Stevellen · July 30, 2020, 5:05pm

Hello,
I’ve been implementing a data fusion model, and it mostly works, but in one of the modules I am having trouble with the parameters of a linear layer not updating. I’m guessing it’s something in my intermediate calculations, but I can’t seem to figure out what.
Here is my init and forward implementation:

class WeightedCombinationModule(nn.Module):
    def __init__(self, in_size, pool_size, hidden_size=64, 
                    rnn_layers=2, dropout=0.7, a=9.0, b=0.01, c=10.0):
        super(WeightedCombinationModule, self).__init__()
        
        # create class variables
        self.__dict__.update(locals())
        # pooling layer
        self.Pool = nn.MaxPool2d((1, self.pool_size), self.pool_size//2)
        
        # quality weight parameters
        wc_h = 1
        wc_w = (self.in_size[-1] - (self.pool_size-1)-1) // (self.pool_size//2) + 1

        self.lin = nn.Linear(wc_h*wc_w*in_size[1], 1)

        # RNN 
        self.gru = nn.GRU(wc_w, self.hidden_size, self.rnn_layers, batch_first=True)

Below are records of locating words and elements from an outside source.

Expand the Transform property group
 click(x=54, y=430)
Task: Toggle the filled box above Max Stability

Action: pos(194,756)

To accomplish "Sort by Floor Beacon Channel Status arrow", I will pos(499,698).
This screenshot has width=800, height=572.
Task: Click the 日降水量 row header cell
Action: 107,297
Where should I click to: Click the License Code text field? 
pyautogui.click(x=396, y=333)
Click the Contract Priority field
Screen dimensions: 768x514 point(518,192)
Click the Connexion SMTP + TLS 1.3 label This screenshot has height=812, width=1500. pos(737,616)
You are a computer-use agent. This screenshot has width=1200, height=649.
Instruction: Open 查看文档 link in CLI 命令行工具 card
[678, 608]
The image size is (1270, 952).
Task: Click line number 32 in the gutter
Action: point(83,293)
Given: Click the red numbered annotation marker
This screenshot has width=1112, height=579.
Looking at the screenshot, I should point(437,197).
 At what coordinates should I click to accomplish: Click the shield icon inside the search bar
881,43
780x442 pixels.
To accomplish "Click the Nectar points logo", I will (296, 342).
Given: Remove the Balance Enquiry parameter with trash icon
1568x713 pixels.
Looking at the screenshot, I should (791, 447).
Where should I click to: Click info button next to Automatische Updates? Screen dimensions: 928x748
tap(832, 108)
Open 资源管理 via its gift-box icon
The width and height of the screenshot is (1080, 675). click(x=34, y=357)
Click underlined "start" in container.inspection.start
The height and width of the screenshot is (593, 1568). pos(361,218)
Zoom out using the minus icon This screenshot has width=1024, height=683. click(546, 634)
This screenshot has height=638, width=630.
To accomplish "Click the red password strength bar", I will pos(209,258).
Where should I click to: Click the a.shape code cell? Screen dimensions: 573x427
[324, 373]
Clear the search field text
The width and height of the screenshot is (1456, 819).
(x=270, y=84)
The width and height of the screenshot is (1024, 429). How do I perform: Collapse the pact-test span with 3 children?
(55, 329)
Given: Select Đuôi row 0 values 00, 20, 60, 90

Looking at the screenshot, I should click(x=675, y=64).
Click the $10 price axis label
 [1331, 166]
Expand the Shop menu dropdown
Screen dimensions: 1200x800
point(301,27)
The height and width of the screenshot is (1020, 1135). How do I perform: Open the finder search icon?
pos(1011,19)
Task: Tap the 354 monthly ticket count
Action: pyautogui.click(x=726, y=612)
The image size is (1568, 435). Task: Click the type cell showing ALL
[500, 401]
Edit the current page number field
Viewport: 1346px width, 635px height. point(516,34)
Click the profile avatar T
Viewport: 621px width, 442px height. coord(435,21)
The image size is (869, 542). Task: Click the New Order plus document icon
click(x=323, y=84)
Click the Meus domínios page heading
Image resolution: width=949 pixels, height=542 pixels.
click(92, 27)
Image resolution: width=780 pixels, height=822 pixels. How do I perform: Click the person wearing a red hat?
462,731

    def forward(self, Sn):     
        Fn = torch.stack([self.Pool(s.squeeze(1)) for s in Sn.split(1,1)], 1)

        # encoding vector
        un = torch.flatten(Fn, 2, 4)
        # quality weights 
        inter = self.lin(un).squeeze(2)
        en = torch.div(inter, un.size(2))
        a_tildas = self.a / (1+torch.exp(-en/self.b)) + self.c

        a_sum = torch.sum(a_tildas, 1)
        alphas = a_tildas / a_sum.unsqueeze(1)
        a_temp = alphas.view(*alphas.size(), 1, 1, 1)
        C = a_temp * Fn
        C = torch.sum(C, 1).squeeze(2)
        
        # rnn
        output, _ = self.gru(C) # (batch, seq-len, hidden-size)
        r_wc = output.sum(2)  # (batch, seq-len)
        return r_wc

Edit: For clarity, here is a sample of one step’s gradients. You can see that the params of the linear layer have no gradient for some reason.

ptrblck · July 31, 2020, 8:53am

Could you print the gradients directly from the self.lin layer?
If the computation graph is detached somewhere (which I cannot see in your code, as it looks fine), you shouldn’t be able to see any values in print(model.lin.weight.grad) but it should instead print a None value.

Stevellen · August 5, 2020, 8:35pm

@ptrblck Thank you for the response. It gave me the idea to include an additional check on the gradient plotting function that does not include gradients if they are None. After doing so the plot still contains the “wc_module.lin.weight” gradient, and printing it explicitly showed me that there are values there, they are just incredibly small. My mistake for not checking more thoroughly, it’s just odd to me that those parameters have such small updates compared to the rest of them.

ptrblck · August 7, 2020, 4:21am

I’m not sure, how all variables are defined, e.g. self.b, but you could try to remove certain parts of the code, which involve the linear layer for its calculation, and try to isolate which operation might decrease the gradient magnitude.
If I understand the code correctly, you are applying a manual sigmoid, which might create small gradients, if the input is saturated (very small or very large).